Severe combined immunodeficiencies (SCID) are a group of rare congenital disorders characterized by the impairment of both humoral and cell-mediated immunity, lymphopenia and low or absent antibody levels. They usually manifest in the first months of life with severe and recurring infections leading to death. Bone marrow transplantation (BMT) needs to be considered as soon as possible after a diagnosis of SCID because these disorders usually run an unpredictable course and may rapidly prove fatal.1,2
Recombination activating gene-1 (RAG-1) and RAG-2 are the two essential and tissue-specific components for the generation of antigen-binding diversity by assembly of the variable (V), diversity (D), and joining (J) domain exons at the inmunoglobulin and T-cell receptor (TCR) gene loci during lymphocyte development. RAG-1 and RAG-2 deficiencies are autosomal recessive diseases (Online Mendelian Inheritance in Man, OMIM™. Johns Hopkins University, Baltimore, MD. MIM number: 179615, 7/12/2002. World Wide Web URL: http://www.ncbi.nlm.nih.gov/omim)3 that result in a functional inability to form antigen receptors through genetic recombination leading to primary inmunodeficiencies in humans. Additionally, patients with SCID secondary to RAG mutations may have Omenn syndrome, characterized by the presence of a substantial number of oligoclonal activated T cells associated with autoreactive manifestations.4
A 4-month-old child, who had no previous family history of SCID, was referred to our hospital after 3 weeks with prolonged fever episodes, laryngitis, sores in palate, tongue, and anal margin. He presented a low height-weight growth. ADA or PNP deficiencies were not identified, but the immunologic findings were consistent with a T-B-SCID. Immunophenotype analysis showed the following percentages and absolute number of lymphocyte subpopulations: CD3+5.5%–72/μl, CD3+CD4+5.3%–70/μl, CD3+CD8+0.2%–3/μl, CD19+7.5%–98/μl, and CD16+CD56+/CD3–87.5%–1149/μl.
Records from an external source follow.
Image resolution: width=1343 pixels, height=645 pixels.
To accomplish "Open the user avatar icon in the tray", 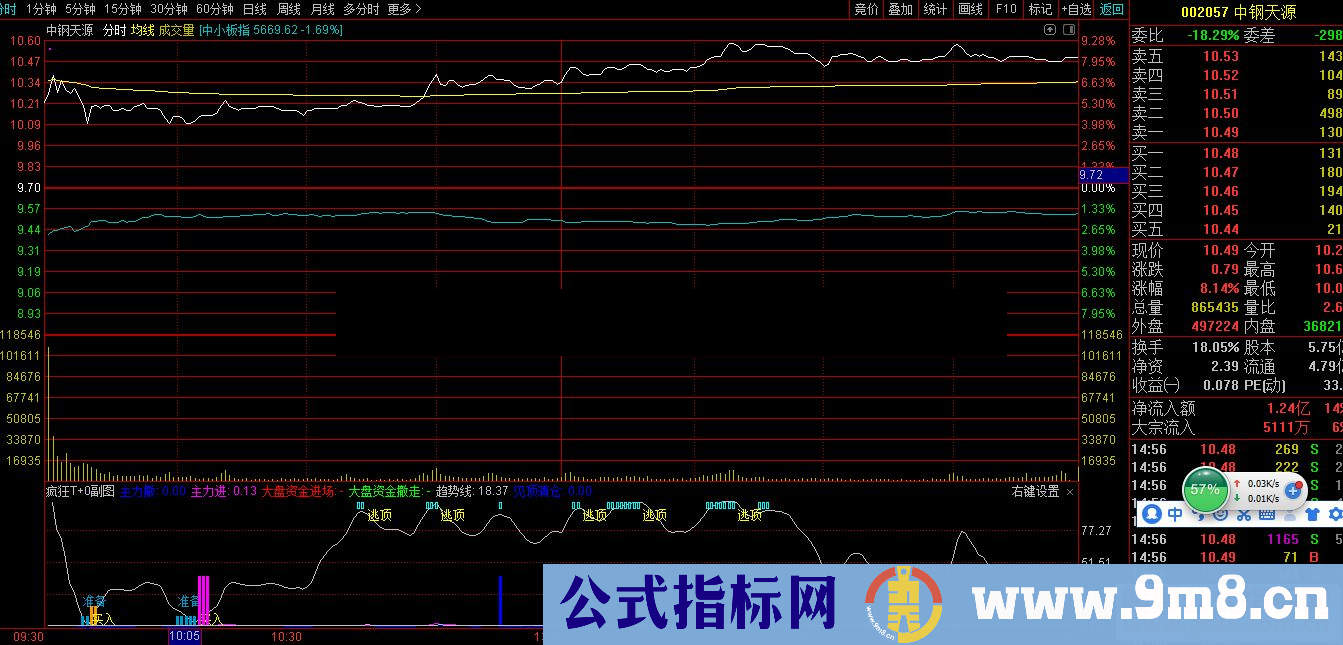I will coord(1152,514).
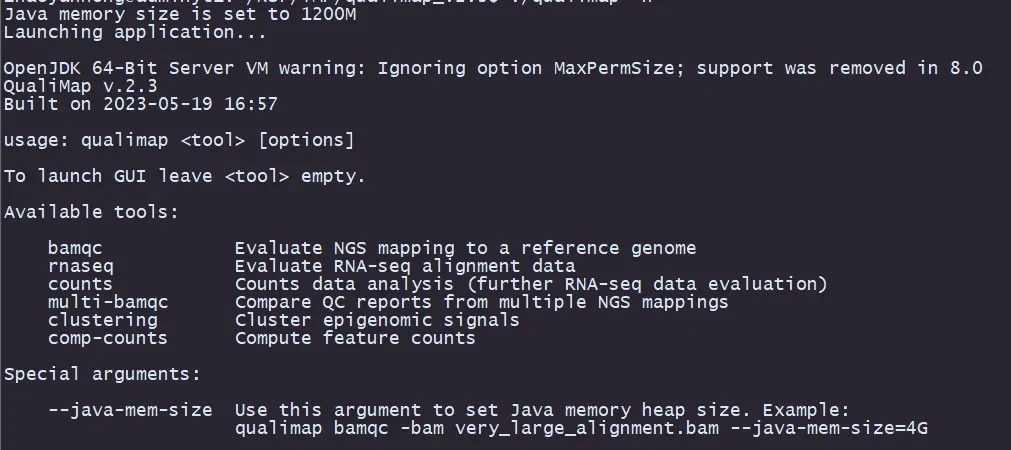Viewport: 1011px width, 450px height.
Task: Click the --java-mem-size argument text
Action: 130,410
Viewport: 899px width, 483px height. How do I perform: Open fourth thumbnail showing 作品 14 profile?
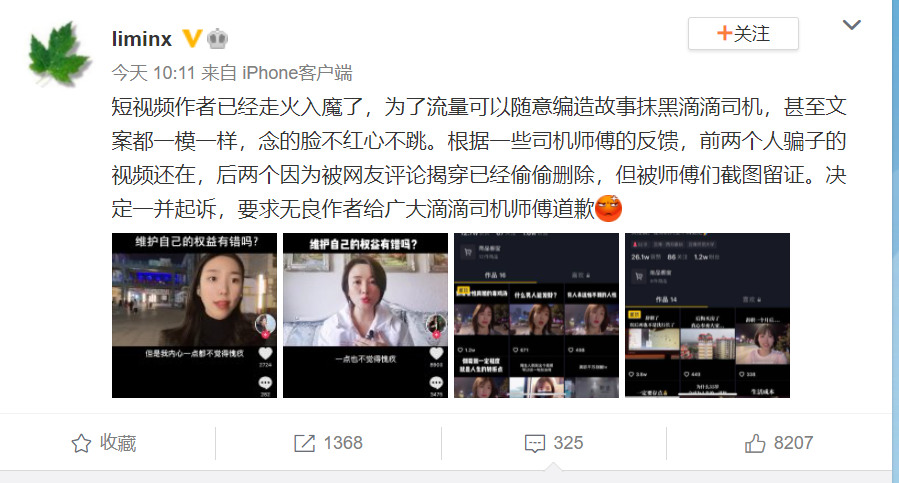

The serum immunoglobulins were: IgG 62 mg/dl, IgA <2 mg/dl, IgM 11 mg/dl and the proliferative response to several mitogens and anti-CD3 stimulus (stimulus involving TCR) was markedly reduced (except when IL-2 was used as costimulus).
A recombination deficiency was suspected, and the molecular genetic analysis of RAG-1 showed a heterozygous change C1982T in the first base of codon 624, resulting in the conversion of arginine to cysteine (Arg624Cys).5 The second mutation in RAG-1 gene was not found.
Before BMT, the patient received an appropriate anti-infections therapy, an intestinal decontamination through nonabsorbable antibiotics, oral antifungal drugs, and immunoglobulins administration. The patient underwent an HLA-identical BMT at 7 month from his healthy brother. The BM was unmanipulated and no conditioning regimen was administered. The patient does not present acute or chronic GVHD.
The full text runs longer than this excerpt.